Beyond the beer garden, a hiking path leads further up a ridgeline, the boulders on the ground and along the sides of the path practically polished from decades of people stepping on them or using them for handholds. The footpath is deceptive in that just when you think you’re at the top there’s one more saddle, one more ridge to climb

From that perch, at 6,017 feet above sea level in the Bavarian Alps you could see for miles; from Berchtesgaden and Königssee (King’s Lake) all the way Salzburg, approximately 30 miles north of us in Austria.

More than 80 years ago this was a mountaintop villa that Hitler visited about 14 documented times. Back in those days, Berchtesgaden wasn’t just the vacation getaway for high-ranking Nazi officials like Martin Borrman, Heinrich Himmler, Joseph Goebbels and Hermann Göring. Berchtesgaden was the place from which the Nazis planned their conquest of Europe.

Today it’s the top tourist attraction in the region. Sitting in the beer garden in the sun drinking a quarter-liter of beer, I watched a toddler at a nearby table learn the joys of repeatedly dipping a piece of bread into a bowl of soup as a parasailer buzzed past us before turning back down toward Berchtesgaden.

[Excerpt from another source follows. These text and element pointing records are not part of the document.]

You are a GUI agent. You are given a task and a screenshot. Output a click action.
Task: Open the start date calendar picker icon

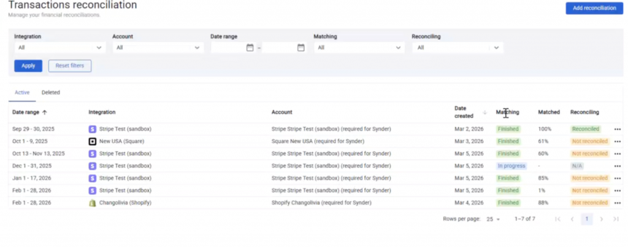tap(250, 47)
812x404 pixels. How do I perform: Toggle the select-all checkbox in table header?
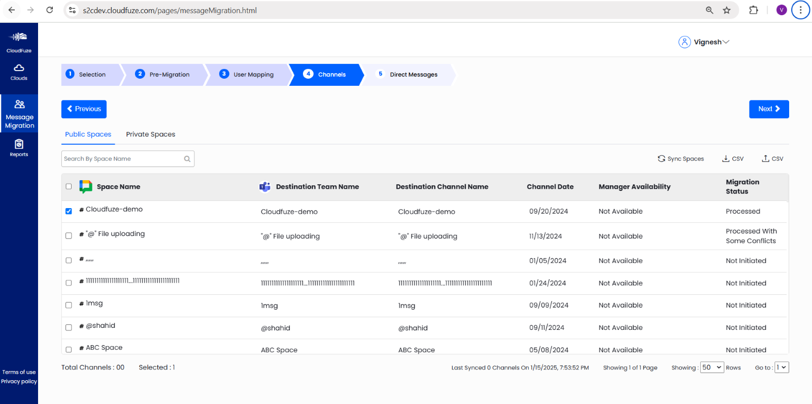69,186
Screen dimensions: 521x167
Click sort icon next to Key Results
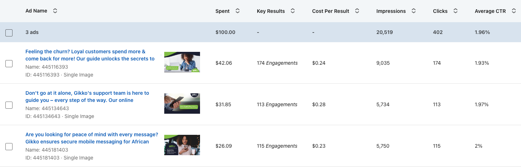tap(293, 11)
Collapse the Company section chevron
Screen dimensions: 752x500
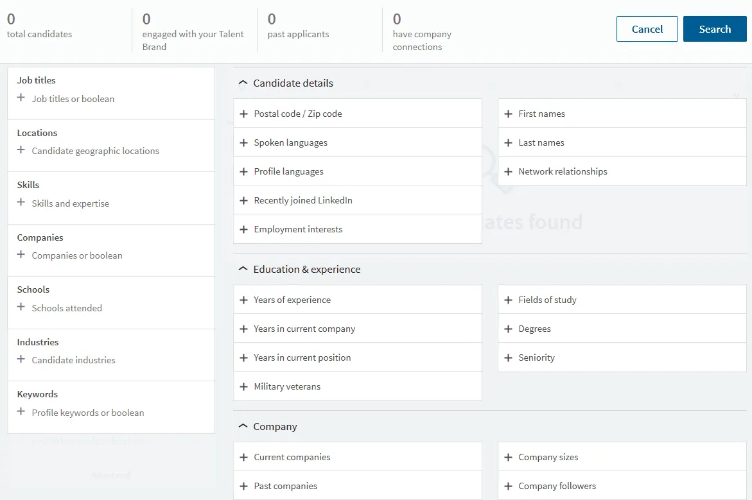(243, 426)
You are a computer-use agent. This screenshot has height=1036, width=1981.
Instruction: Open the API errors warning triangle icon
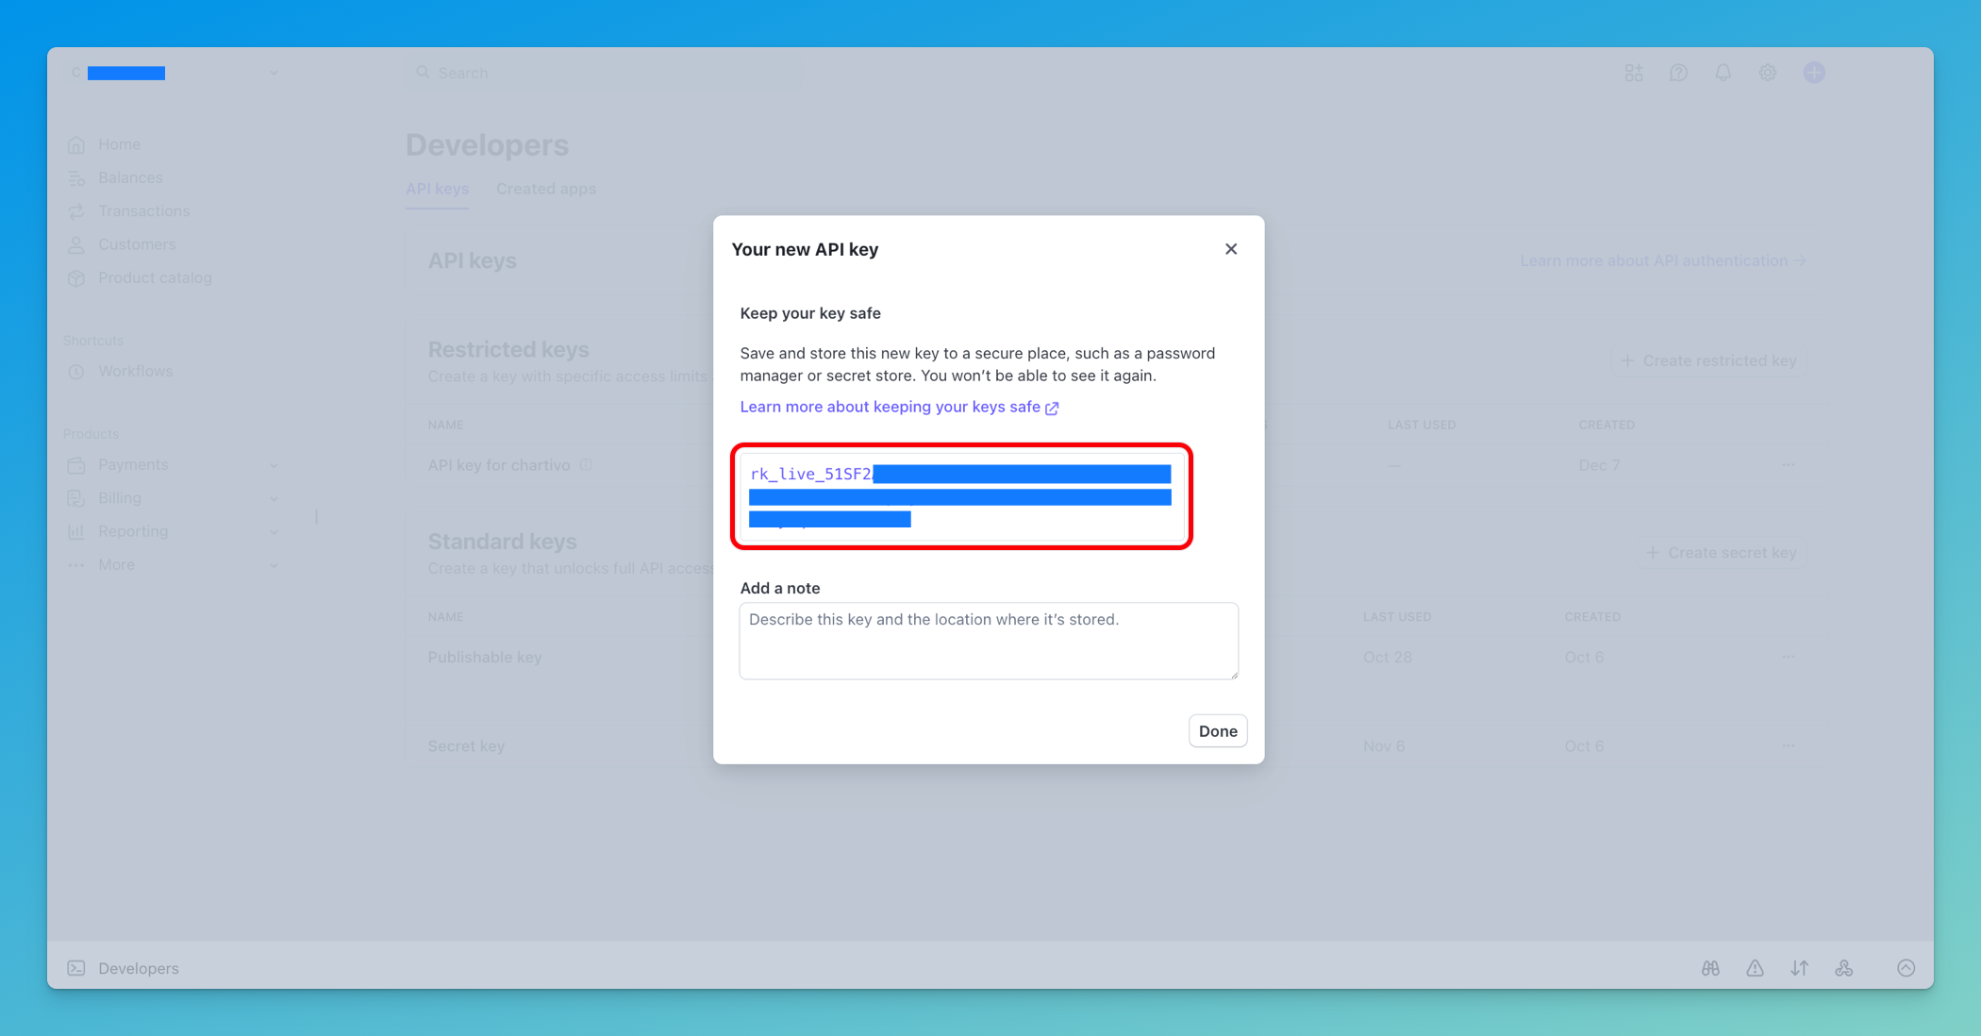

Rod Serling’s closing narration for “Deaths-Head Revisited,” an episode of “The Twilight Zone,” encapsulates why we need remembrance tourism, why people need to see and experience firsthand the killing fields of France, Belgium and Germany, and why people need to know that the Nazis let loose on the planet were monsters who created places like Dachau as a testament to their evil:

“All the Dachaus must remain standing. The Dachaus, the Belsens, the Buchenwalds, the Auschwitzes; all of them. They must remain standing because they are a monument to a moment in time when some men decided to turn the Earth into a graveyard.”